The acquisition, which is subject to shareholder and regulatory approvals, is not a slam dunk, however. The Biden Administration has taken a dim view of corporate mega-mergers, including those in finance and big tech. In a July 2021 briefing paper, the White House said there needed to be "more robust scrutiny of [banking] mergers" by the Department of Justice and banking regulators.
Leo Arumanyan of Global Legal Law Firm, in "The potential impact of Capital One's acquisition of Discover," published May 13, 2024, by The Green Sheet, described Cap One's bid to acquire Discover as a "pivotal moment" in the card industry. "The amalgamation of these two industry powerhouses promises to create a formidable entity, potentially rivalling the dominance of Visa and Mastercard," he wrote.
Discover's $1.2 billion settlement proposal with merchants pales in comparison to a $30 billion settlement proposed in a long-standing antitrust case that pitted Mastercard and Visa against merchants over interchange and related issues.
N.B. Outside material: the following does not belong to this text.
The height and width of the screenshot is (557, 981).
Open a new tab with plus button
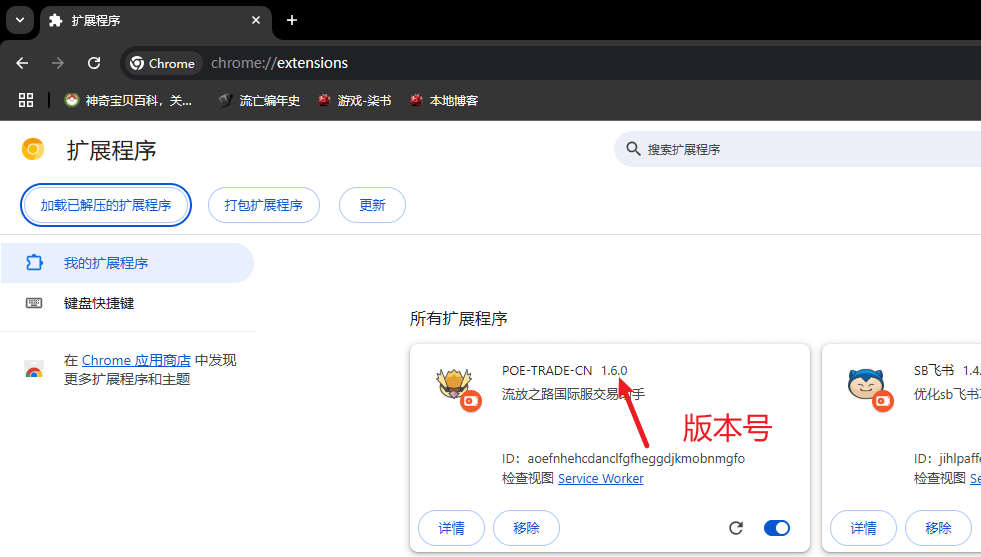(x=292, y=20)
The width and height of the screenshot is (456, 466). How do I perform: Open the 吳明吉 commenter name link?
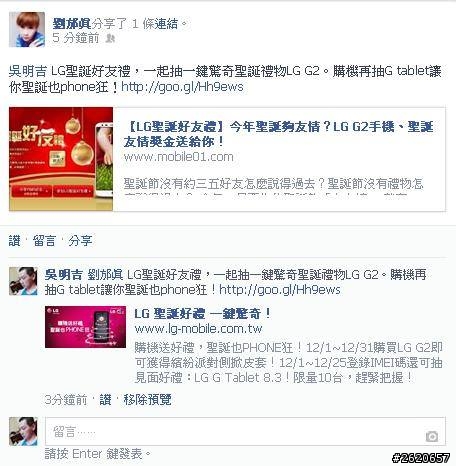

That agreement would have lowered interchange by four basis points and kept those lower rates in place for four years. It also would have allowed merchants to steer customers to lower-cost cards and simplified rules around dual pricing.
But the judge overseeing the case, Margo K. Brodie, chief justice of the U.S. District Court for the Eastern District of New York, rejected that proposal and sent the card brands and merchants back to the negotiating table. Bloomberg News reported that Brodie decried that the settlement amount "disproportionately" benefitted small merchants over large retailers.
In addition, Reuters reported that the judge called the estimated $6 billion of annual savings for merchants "paltry" compared with the estimated $100 billion in fees they paid to accept Visa and Mastercard in 2023.
In an unrelated development the U.S. District Court for the Southern District of Texas in June OKed a settlement agreement between Visa and Pulse, the ATM/POS network owned by Discover. Pulse had claimed Visa was obstructing competition in the debit card network services market. Terms of the agreement were not disclosed, but the court said the lawsuit was dismissed "with prejudice," which means the judgement is final.